We're coming from using a DRBD HA cluster using iSCSI to Gluster
for storing our KVM images in qcow2 files instead of iSCSI
exported LVM logical volumes on top of DRBD.  Needless to say,
Gluster is a joy in comparison to working with the complexity of
the DRBD/HA/iSCSI stack.  But, Gluster seems to lack terribly in
the monitoring department.
	It's quite trivial to get the status of your DRBD volumes
looking at the output of /proc/drbd, even as an unprivileged
user.  To get something even resembling this in Gluster requires,
at the very least, root permissions.
	I'm attaching a script I wrote which I think (3.3 is our
first real attempt using Gluster, so I'm probably making some
gross assumptions about the health of the volumes by using this
script) is giving us at least partial visibility into the status
of our Gluster volumes via Nagios.  Hopefully the list allows the
shell script through.  If not, I'll post a URL to it elsewhere.
Please suggest any changes you think might make that script more
robust or useful.  Like I said, it's just the first pass at
trying to get something workable into Nagios.

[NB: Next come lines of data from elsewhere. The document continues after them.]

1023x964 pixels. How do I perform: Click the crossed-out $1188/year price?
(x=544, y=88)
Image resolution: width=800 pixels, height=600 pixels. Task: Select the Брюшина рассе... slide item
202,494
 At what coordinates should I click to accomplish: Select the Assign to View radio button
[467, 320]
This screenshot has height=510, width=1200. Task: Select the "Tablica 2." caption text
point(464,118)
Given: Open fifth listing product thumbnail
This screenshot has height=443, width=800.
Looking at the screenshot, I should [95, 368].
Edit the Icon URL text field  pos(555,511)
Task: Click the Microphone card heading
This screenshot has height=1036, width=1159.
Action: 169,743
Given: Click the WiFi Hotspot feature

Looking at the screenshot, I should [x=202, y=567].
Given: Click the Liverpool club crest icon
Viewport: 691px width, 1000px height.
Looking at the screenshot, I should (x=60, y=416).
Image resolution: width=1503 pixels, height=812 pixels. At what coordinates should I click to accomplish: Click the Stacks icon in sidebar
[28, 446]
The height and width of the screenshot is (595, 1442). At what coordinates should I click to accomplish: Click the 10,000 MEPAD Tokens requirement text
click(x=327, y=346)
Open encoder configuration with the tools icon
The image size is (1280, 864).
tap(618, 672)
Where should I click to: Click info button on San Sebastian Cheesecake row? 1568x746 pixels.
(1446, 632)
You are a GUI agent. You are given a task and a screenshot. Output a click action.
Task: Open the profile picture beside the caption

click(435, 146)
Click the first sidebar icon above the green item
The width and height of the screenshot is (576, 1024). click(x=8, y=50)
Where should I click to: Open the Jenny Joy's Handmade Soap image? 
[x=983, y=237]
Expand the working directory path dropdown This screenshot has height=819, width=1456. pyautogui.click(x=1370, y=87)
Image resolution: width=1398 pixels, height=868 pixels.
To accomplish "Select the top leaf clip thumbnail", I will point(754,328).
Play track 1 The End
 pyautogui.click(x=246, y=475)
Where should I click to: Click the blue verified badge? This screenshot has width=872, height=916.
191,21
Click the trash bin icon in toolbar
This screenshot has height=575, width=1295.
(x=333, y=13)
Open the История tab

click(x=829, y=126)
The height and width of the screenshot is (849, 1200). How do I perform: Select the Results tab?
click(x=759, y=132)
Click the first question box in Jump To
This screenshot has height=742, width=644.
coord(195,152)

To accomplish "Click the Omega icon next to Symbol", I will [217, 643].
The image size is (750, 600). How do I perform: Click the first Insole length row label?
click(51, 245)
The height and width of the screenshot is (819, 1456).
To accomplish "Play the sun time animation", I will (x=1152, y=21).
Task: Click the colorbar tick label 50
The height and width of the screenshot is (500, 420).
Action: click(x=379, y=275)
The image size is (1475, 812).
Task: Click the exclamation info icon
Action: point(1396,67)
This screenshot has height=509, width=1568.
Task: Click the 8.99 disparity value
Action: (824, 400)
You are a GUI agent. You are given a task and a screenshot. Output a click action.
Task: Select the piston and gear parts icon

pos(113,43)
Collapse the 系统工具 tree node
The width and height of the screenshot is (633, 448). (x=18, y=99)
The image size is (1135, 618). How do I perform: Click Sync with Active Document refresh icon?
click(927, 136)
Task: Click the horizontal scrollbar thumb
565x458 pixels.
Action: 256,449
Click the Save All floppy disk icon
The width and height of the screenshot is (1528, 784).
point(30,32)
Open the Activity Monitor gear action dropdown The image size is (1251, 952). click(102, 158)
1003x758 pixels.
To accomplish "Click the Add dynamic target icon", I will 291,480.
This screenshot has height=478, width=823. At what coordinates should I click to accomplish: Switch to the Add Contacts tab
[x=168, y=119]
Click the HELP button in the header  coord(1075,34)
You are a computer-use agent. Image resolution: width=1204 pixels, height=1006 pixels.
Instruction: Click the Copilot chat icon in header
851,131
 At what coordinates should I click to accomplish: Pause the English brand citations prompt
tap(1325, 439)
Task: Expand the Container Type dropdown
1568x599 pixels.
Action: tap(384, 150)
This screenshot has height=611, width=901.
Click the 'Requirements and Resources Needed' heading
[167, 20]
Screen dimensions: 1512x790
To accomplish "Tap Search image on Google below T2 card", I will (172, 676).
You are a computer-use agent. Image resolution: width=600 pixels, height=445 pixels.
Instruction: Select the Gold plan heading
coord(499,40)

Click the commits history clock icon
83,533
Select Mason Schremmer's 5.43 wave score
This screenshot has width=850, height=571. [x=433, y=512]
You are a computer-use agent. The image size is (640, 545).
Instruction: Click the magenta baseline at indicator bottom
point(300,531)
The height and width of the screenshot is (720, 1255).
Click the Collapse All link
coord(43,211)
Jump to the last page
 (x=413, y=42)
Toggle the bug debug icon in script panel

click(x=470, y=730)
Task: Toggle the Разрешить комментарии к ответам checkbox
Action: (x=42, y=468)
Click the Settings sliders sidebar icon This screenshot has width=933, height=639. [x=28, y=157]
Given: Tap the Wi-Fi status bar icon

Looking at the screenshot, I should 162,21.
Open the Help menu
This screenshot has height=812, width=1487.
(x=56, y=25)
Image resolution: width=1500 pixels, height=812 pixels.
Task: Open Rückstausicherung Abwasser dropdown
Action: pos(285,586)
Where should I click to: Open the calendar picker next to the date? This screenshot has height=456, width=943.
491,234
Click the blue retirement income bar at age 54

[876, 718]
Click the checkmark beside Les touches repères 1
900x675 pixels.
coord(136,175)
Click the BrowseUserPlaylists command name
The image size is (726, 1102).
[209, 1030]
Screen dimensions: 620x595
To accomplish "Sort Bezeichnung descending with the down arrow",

	Secondly, coming from a DRBD background, there are a few
things that seem like obvious omissions in the Gluster
Administration Guide.
	The first relates to the upgrade process.  What is (or
does it even exist) the upgrade process for moving between minor
point releases of Gluster?  Can you upgrade one brick in say a
replicated volume to the next point release, reboot, wait for
synchronization or healing to occur, and then rinse and repeat
across the other bricks?  This isn't really spelled out anywhere
and that's quite distressing given that one of the major features
of Gluster is the always on capability.  The DRBD documentation,
as an example, points out that upgrades between minor point
releases are fully supported (no protocol breaking
incompatibilities for example) and clearly illustrates the
process of upgrading each node at a time.  I understand that this
would only be highly useful on volumes which are in fact
replicated somehow in Gluster.  Any other configuration and you'd
have to expect some kind of downtime obviously.
	The second omission has to do with what might be simply a
design limitation currently.  In attempting to upgrade using a
rolling release approach as just discussed in the last paragraph,
there doesn't seem to be a clean way to shut down any given brick
in a volume.  Currently we're simply typing reboot on one of the
bricks and then we get hit with the network.ping-timeout
seemingly where the other server brick and all our KVM guests
hang for around 50 seconds.  This was rather unexpected behavior
to say the least (especially with the other server brick hanging
completely as well; we're accustom to the KVM guests themselves
hanging and waiting indefinitely for their iSCSI backed LVM
volume to come back during a DRBD transition for example).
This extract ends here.